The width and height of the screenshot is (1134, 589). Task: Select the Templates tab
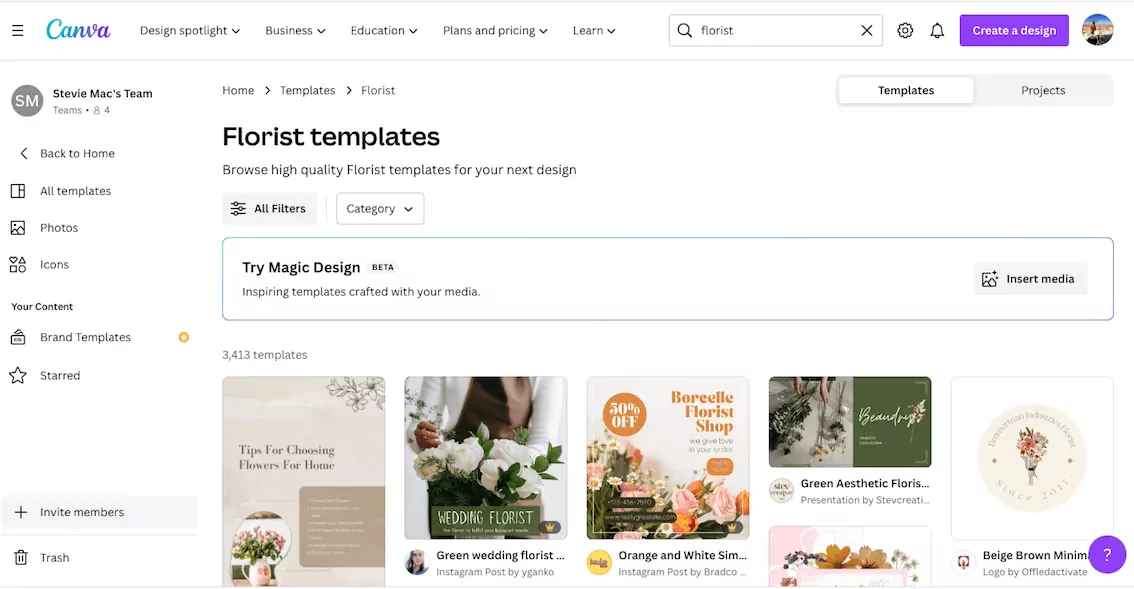[906, 90]
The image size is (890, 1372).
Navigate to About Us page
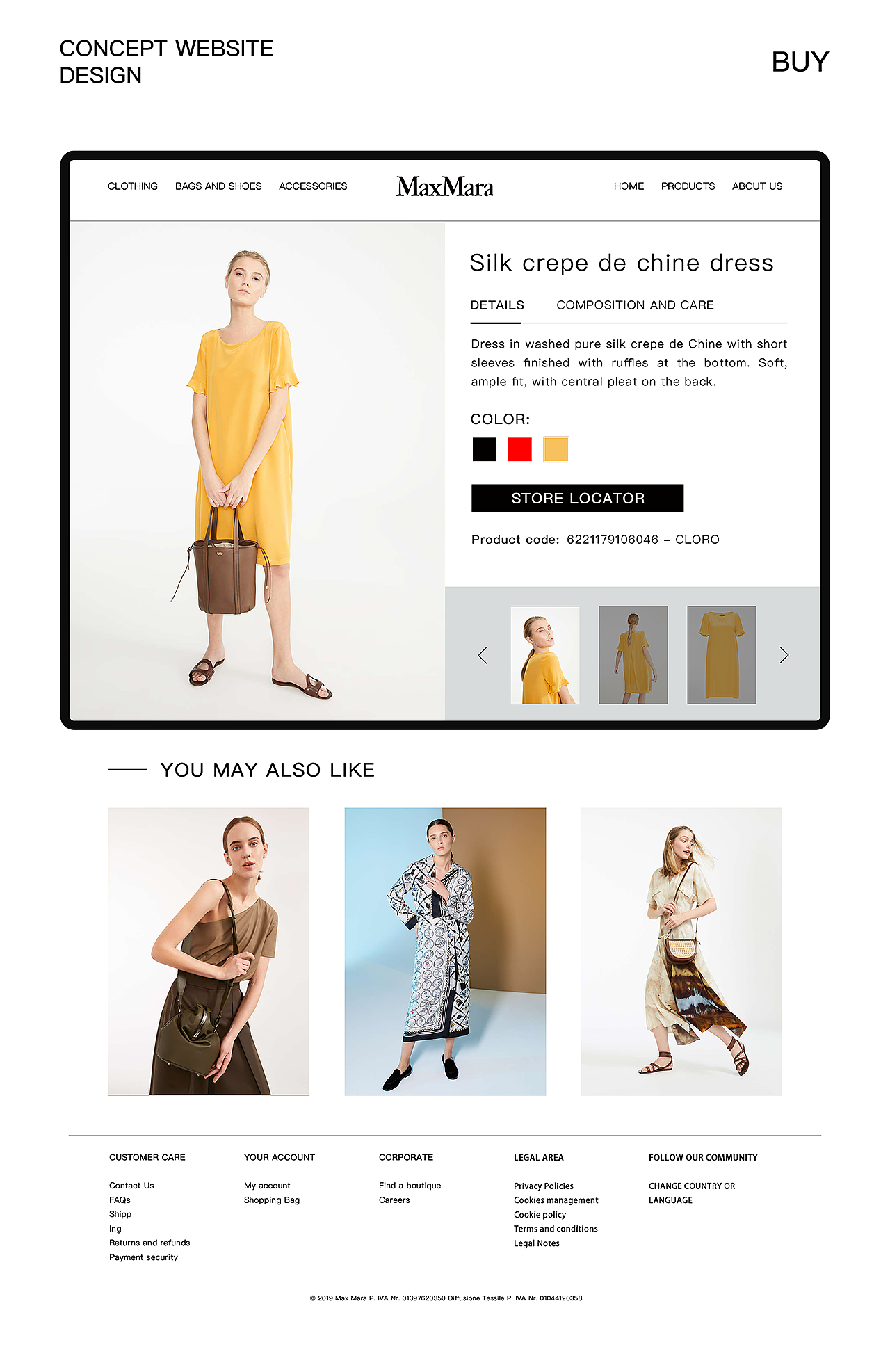coord(757,186)
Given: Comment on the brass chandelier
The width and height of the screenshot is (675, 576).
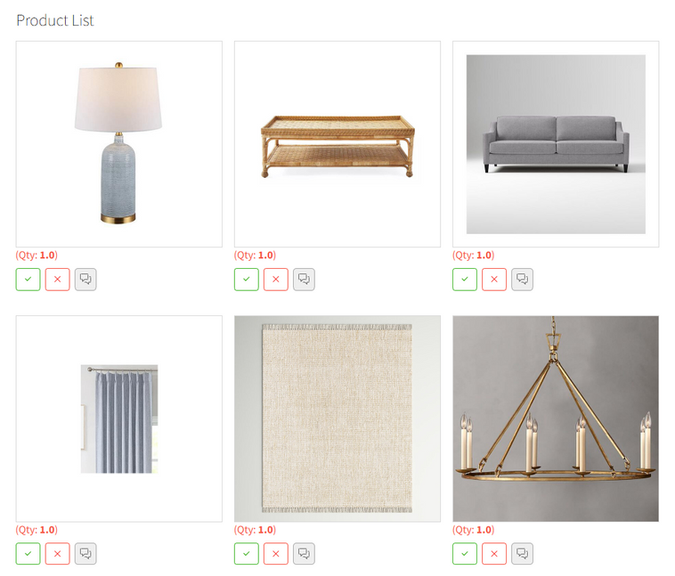Looking at the screenshot, I should click(522, 554).
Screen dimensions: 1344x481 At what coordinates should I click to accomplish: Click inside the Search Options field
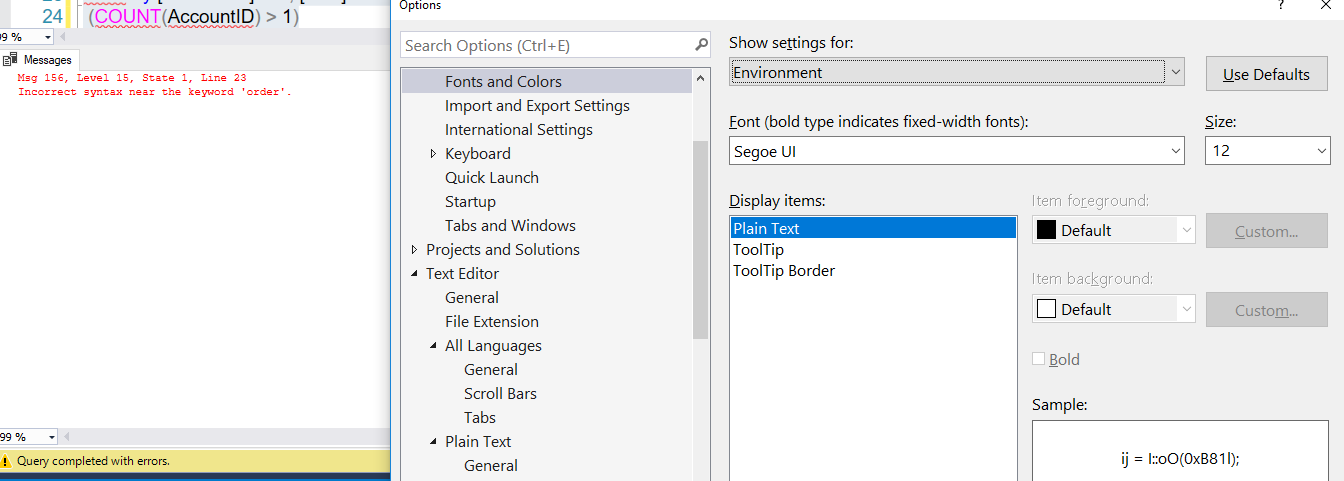[x=545, y=45]
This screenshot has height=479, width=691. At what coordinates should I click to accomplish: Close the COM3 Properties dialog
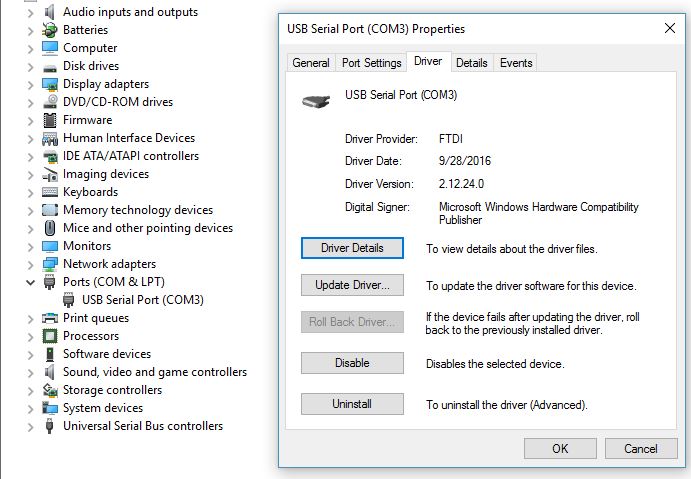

————————

КОРОТКОЕ УПРАЖНЕНИЕ »
Выведите записи в виде CSV с двумя столбцами «текст» и «ответ». Начните с первой записи, остановитесь на строке с "[x=545, y=45]" (обе границы входят), дайте по одной строке CSV на запись, каждое поле заключите в кавычки, переносы строк замените пробелами, а картинки в ответ не включайте.

ПИСЬМЕННОЕ РЕШЕНИЕ »
текст,ответ
"The width and height of the screenshot is (1134, 589). Task: Select the Templates tab","[906, 90]"
"The image size is (890, 1372). Navigate to About Us page","coord(757,186)"
"Given: Comment on the brass chandelier The width and height of the screenshot is (675, 576).","Looking at the screenshot, I should click(522, 554)."
"Screen dimensions: 1344x481 At what coordinates should I click to accomplish: Click inside the Search Options field","[x=545, y=45]"